Still, he saw no-one who could be that captain, neither in dress nor bearing. Of the many sailors who were not the Ioanna’s captain, one leaned over her stern and shouted into his own bosun’s horn.

‘Captain Varidis invites you aboard.’

Antonio cocked his head. ‘Is he surrendering the ship to me? Asking me to take control of her?’

‘No,’ came the answer. ‘He wishes to speak to you.’

Lieutenant Desore stepped up next to his captain, quite uninvited.

‘A trap,’ he declared. ‘A ploy to take you hostage and buy their liberty with your life. I suggest we rake them until they surrender.’

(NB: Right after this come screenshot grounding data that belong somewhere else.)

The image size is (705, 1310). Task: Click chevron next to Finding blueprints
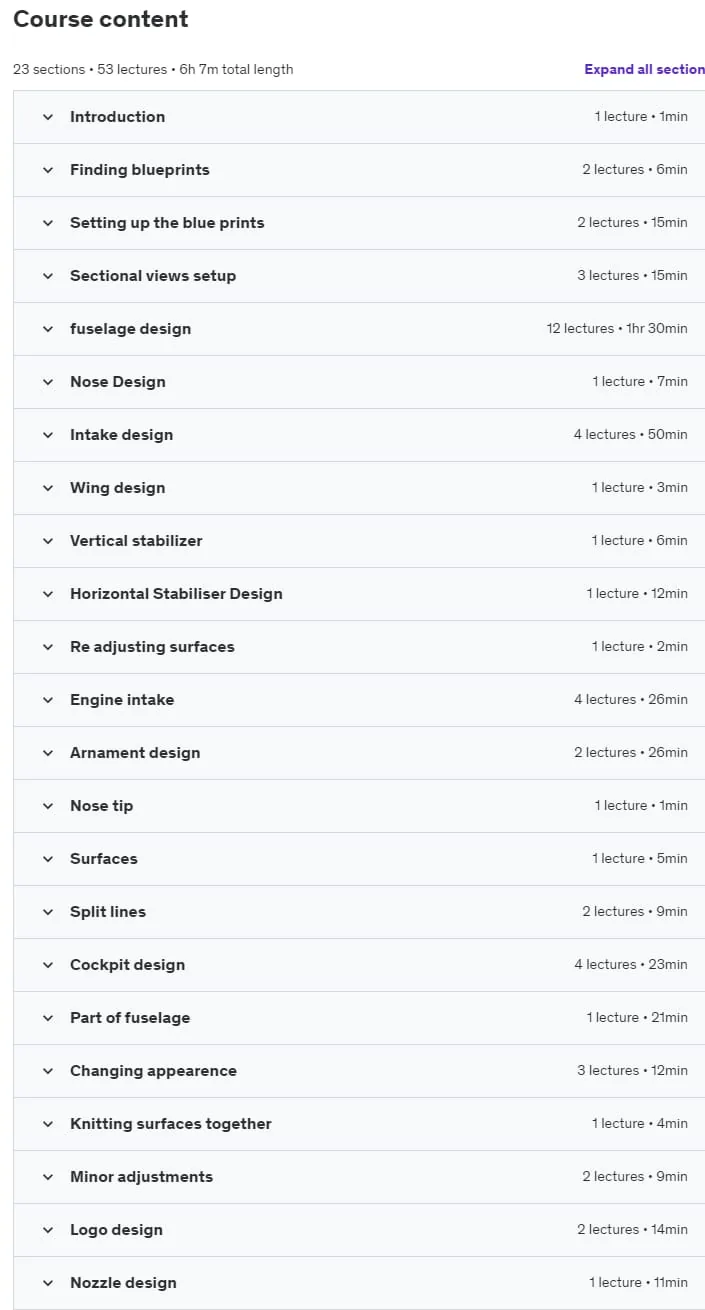click(47, 170)
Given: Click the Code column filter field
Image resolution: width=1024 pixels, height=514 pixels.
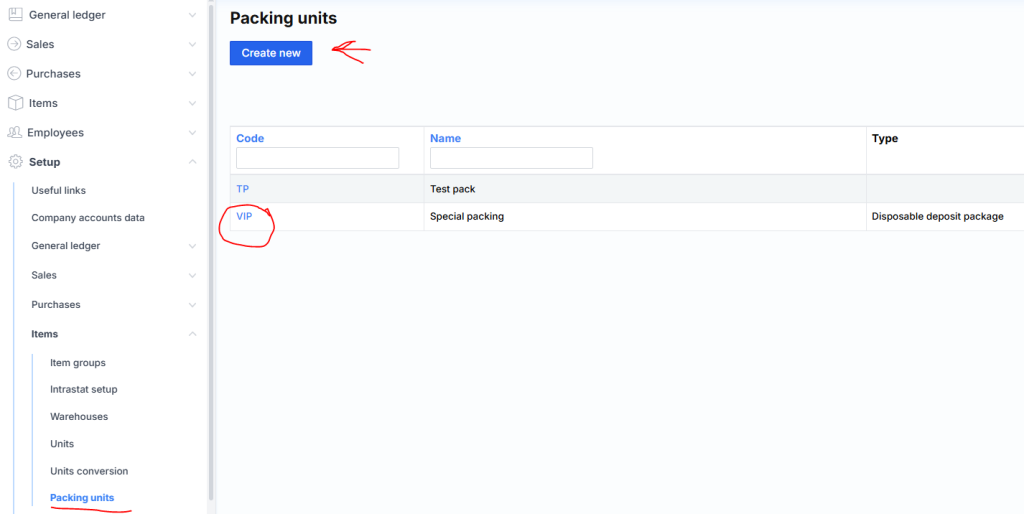Looking at the screenshot, I should [x=317, y=158].
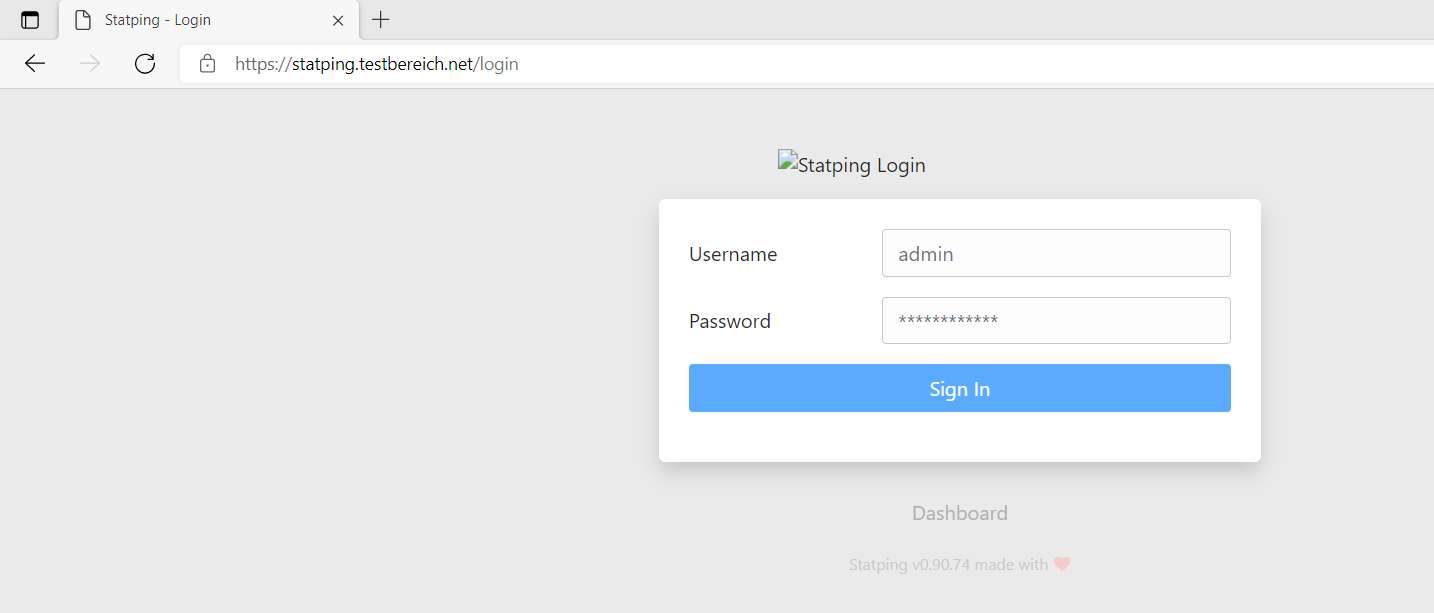1434x613 pixels.
Task: Click the blue Sign In button
Action: tap(960, 388)
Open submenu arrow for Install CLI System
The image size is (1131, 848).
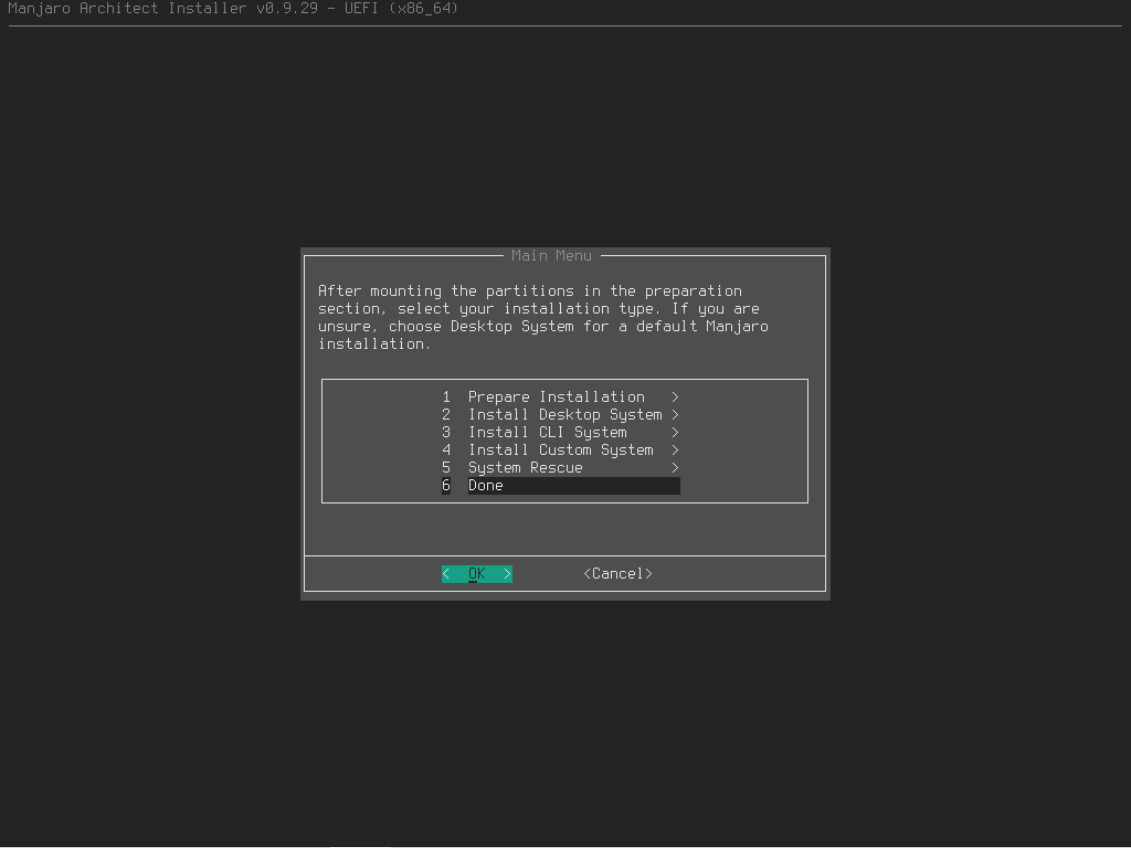coord(676,433)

‘And risk sinking them? Imagine, Desore, all your prize money sitting at the bottom of the Gulf.’ Antonio wondered if mercenary reasoning would control the man, where principle and humanity clearly failed. He put the horn back to his mouth.

‘I shall bring marines,’ he shouted. ‘And expect you to send us your sailing master and pilot, as a show of good faith.’

‘I’ll ask the captain,’ called the Ioanna’s spokesman, whoever he was. The ship’s first officer, perhaps. Regardless of the man’s position, he spoke to someone next to him, who ran off the poop.

Antonio slowed his beating heart with long, slow breaths. He had to talk the Ioanna’s captain into ending the whole foolish venture and returning to port. It would be to ignore the spirit of his orders, in favour of their letter, but then Antonio had always found spirits to be a matter best left to priests and after dinner revelry. They had no place in respectable military orders.

Yet, if he could not. If he could not.

The runner returned and said something to the speaker, who shouted, ‘The captain agrees.’ That, for the moment, was all that needed to be said.

A great deal of activity followed, as the captain’s barge was ordered into the water and a half dozen marines, in their blue vests over burgundy jackets, selected to accompany the captain.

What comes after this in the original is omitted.